Люминесцентная амальгама
Да, зеркала, что он вытворял в своей миниатюрной мастерской, восхищали всех. Настолько, что никто не сомневался, что «сочинял» (именно так говорили окружные творцы гимнов и легенд) он их исключительно своей зеркальной душой и глаза ему были не нужны. Вовсе. Собственно, так и было, мастер Аугустино никогда не видел свои творения, ни когда творил ажурное зеркальце для русской блохи – сюрприз от двух польских князей, ни когда ваял громадное зеркало величиной с дюжину дюжин крокетных полей для муниципального ярмарочного телескопа – после чего любой желающий мог любоваться сияющими льдинками бесконечно далёкого Плуто. Мастер Аугустино ничего этого не видел: он всю жизнь боялся отражения пороков — как своих, так и всех остальных, ему хотелось оставаться всегда кристально чистым, какими были его великолепные зеркала, которых он не видел никогда. Но он чувствовал их своими аргирозными руками, обожжёнными парами ртути и ядами серебра и ставшими со временем (благодаря люминесцентной амальгаме) исключительно зеркальными. Но он и их не видел, скрывая перчатками. Правда, иногда неряшливо забыв перчатки, он сквозь чёрные очки чувствовал зефирные ароматы благородных дев, что неумело возились с озорными шпильками, наблюдая украдкой свои безукоризненные отражения в зеркальных руках «нашего любезного мастера Аугустино Онитсугуа».

Солнечные зайчики
Мар казалось, что она больше и дольше всех знает мастера Аугустино – ведь он каждый вторник приходил к ним в марципановую лавку.
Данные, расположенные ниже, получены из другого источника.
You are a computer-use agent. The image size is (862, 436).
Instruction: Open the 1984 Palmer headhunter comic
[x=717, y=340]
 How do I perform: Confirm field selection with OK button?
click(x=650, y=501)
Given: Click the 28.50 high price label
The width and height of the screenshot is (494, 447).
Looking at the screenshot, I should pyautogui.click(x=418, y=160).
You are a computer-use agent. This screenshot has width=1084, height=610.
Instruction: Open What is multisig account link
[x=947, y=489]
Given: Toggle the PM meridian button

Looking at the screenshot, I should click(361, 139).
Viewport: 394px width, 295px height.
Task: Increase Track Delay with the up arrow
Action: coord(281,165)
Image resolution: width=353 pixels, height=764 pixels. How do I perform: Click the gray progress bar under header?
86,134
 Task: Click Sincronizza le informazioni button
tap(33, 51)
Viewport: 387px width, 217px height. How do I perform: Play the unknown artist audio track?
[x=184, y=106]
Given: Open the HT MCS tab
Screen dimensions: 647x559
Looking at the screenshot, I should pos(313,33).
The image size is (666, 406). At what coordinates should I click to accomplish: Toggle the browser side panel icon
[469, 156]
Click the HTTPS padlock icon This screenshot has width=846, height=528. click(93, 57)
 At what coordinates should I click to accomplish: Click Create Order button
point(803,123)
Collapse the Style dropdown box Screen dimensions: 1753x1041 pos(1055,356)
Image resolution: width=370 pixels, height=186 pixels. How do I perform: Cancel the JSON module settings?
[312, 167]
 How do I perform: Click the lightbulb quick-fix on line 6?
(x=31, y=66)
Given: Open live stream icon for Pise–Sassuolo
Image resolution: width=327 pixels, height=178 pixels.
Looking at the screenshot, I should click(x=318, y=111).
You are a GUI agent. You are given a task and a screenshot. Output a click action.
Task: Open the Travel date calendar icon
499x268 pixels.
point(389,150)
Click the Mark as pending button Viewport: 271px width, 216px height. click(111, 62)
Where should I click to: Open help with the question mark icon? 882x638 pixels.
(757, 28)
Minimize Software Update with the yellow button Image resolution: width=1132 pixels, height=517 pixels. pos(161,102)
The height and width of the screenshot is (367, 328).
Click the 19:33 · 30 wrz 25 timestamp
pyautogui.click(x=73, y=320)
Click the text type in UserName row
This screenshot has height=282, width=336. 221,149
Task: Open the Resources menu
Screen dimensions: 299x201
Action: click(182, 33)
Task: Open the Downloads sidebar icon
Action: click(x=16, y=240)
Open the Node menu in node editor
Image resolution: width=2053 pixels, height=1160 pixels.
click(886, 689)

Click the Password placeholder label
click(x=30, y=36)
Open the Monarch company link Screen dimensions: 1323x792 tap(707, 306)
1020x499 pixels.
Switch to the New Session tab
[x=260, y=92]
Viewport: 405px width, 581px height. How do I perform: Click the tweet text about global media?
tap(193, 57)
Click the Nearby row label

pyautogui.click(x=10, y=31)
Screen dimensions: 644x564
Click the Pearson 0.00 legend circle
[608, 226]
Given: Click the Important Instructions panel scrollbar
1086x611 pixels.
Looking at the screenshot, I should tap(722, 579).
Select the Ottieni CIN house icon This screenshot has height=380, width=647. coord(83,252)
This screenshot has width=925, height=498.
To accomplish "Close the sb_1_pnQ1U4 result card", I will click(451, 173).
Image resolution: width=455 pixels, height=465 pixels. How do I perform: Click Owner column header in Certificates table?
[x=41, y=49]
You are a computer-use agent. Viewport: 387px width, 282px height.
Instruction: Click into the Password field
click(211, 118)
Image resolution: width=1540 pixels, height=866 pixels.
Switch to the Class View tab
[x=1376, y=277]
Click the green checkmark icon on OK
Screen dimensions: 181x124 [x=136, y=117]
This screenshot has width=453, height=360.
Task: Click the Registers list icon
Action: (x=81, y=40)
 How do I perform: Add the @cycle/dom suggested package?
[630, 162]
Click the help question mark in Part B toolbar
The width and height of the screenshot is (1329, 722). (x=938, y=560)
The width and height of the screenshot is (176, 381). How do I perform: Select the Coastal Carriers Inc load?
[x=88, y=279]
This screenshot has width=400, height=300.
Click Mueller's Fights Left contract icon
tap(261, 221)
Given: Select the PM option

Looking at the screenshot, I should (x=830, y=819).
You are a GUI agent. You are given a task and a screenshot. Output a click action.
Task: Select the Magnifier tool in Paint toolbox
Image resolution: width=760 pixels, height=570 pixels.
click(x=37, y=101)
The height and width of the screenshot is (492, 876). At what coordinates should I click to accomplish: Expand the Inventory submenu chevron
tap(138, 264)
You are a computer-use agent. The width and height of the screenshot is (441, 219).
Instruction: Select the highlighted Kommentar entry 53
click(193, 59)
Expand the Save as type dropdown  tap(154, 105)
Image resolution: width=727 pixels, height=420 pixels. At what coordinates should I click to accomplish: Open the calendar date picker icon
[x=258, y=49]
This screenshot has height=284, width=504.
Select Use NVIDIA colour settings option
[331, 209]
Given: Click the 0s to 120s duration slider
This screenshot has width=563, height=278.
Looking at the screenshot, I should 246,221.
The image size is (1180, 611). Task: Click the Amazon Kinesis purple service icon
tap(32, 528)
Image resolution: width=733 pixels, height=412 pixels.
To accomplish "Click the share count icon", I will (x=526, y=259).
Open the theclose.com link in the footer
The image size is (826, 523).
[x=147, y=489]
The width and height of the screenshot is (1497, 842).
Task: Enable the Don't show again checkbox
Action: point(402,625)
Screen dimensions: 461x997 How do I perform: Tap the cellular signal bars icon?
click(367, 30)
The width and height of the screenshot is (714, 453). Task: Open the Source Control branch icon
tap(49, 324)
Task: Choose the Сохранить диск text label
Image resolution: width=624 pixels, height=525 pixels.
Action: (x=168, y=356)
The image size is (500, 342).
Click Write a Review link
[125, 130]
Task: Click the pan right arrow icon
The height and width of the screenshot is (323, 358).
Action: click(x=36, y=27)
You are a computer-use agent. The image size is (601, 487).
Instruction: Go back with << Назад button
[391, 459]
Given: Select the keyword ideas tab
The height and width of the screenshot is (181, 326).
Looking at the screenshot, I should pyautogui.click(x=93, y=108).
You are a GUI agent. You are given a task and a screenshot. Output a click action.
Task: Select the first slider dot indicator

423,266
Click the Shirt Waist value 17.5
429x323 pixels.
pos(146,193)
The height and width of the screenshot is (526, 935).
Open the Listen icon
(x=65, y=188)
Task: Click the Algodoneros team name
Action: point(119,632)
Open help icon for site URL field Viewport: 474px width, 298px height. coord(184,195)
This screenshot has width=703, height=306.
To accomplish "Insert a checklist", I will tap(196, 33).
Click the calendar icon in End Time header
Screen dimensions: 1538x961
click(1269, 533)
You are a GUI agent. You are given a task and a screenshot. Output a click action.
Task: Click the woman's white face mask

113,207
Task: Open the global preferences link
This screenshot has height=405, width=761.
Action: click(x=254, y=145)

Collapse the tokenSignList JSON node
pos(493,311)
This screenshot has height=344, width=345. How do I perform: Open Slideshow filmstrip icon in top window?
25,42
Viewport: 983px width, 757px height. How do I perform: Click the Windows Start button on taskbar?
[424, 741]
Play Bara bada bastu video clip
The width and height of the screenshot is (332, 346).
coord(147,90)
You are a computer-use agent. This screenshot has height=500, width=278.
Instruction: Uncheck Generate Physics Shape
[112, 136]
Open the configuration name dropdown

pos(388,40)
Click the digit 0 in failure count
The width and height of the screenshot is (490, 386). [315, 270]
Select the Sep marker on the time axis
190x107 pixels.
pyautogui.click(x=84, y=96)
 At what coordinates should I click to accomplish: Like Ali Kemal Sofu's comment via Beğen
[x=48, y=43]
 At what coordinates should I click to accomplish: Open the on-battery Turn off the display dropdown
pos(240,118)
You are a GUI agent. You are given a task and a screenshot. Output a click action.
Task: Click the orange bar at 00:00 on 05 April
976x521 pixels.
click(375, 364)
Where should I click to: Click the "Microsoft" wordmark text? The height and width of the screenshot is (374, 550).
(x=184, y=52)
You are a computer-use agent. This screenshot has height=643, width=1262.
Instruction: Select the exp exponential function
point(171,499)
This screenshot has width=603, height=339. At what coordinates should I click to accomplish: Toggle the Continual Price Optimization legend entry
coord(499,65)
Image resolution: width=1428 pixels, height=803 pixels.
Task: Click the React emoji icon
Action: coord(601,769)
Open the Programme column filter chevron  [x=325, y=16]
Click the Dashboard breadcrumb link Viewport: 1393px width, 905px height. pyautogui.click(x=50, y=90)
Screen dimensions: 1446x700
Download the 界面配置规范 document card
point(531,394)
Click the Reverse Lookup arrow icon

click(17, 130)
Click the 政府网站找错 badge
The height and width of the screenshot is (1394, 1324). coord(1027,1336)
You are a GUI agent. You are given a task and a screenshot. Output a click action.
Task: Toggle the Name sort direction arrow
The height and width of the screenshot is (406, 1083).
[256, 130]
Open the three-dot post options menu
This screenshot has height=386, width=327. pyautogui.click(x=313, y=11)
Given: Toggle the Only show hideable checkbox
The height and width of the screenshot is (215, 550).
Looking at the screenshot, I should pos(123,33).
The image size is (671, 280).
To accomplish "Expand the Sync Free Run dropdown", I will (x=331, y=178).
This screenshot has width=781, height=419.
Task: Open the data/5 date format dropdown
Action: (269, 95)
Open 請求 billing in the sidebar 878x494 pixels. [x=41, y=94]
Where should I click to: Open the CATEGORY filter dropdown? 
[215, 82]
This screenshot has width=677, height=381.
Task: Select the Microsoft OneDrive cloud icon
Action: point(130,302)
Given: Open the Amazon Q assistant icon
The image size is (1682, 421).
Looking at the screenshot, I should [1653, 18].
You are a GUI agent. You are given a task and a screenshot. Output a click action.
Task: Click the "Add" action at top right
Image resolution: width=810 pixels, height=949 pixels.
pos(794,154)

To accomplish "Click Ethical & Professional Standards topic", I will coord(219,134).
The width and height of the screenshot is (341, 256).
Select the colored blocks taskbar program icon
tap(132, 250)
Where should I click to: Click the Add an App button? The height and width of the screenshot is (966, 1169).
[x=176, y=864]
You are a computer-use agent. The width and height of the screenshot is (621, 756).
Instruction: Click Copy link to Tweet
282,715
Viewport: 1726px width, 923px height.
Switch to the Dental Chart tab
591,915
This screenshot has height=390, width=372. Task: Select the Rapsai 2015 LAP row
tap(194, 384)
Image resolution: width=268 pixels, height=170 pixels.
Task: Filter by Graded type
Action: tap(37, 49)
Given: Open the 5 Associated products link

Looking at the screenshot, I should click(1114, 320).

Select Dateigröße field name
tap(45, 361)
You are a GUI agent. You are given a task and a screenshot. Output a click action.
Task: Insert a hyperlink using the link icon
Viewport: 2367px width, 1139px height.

Множество лет. И он всегда приносил с собой полчища солнечных зайчиков, а с каждым новым визитом их становилось всё больше. Так перестали спасать жилеты и перчатки. Мар видела, как заблудившийся в нём солнечный свет много часов не мог выйти наружу, он сновал по бесчисленным зеркальным уголкам и лабиринтам его зеркальной души, наполняя тусклое пространство лавки безумными плясками развесёлых огоньков. Со слов милейшей сеньоры Ириоды к ним в лавку как-то ввалился громадный поэт, узревший в мастере Аугустино само Солнце и возжелавший напиться с ним чаю прямо на месте. (Когда об этом вспоминала сеньора Ириода, бабушка Зоя зачем-то любила добавлять, что разговор был долгим и громким, притом поэт-гигант молоку и мёду предпочитал обыкновенное варенье). Мар стала замечать, как меняется мастер Аугустино, как он исчезает. Она замечала, как с каждым новым зеркалом округа становилась ярче, а его самого видно было всё хуже. Так растворялись его бабочки и жилетки, пёстрые наряды и чёрные очки. Прежде Мар не думала о том, что может быть так грустно, когда так светло.

Шпилька
«Я никогда на это не решусь, ну разве что однажды, да только никому не говори, что это сделал я, ведь все буду знать и так. Я знаю, общество ослепилось, но если я сделаю это на ярмарке по случаю очередного внезапного приезда Фео, то общество ослепиться ещё больше. Или меньше. Уместно ли так? Кат ил онтсему?» Мар не стала отвечать мастеру Аугустино, она понимала, что это небезопасно, бесполезно и глупо - он уже путал правое и левое, нередко говорил задом наперёд, при внезапных всполохах эмоций он мог легко треснуть, разбиться и поцарапать Мар. Но она убедила его добавить в амальгаму ярмарочных зеркал капелек молока и мёда, чтобы отражения в них были ну «абсолютно безупречно прекрасными», чтобы общество, два польских князя и даже Фео поняли, что «так не бывает» и как в случае с одноногой француженкой, попросту отказалось бы от всей этой зеркальной мистификации. «А может просто сделать зеркала кривыми?» - учтиво и острожно спросил мастер Аугустино. Спросил, как водится, и справа, и налево, и зеркально, и зазеркально. «Это будет слишком правдиво, слишком рано» - ответила Мар, поправляя свою изящную шпильку в зеркале глаз мастера Аугустино.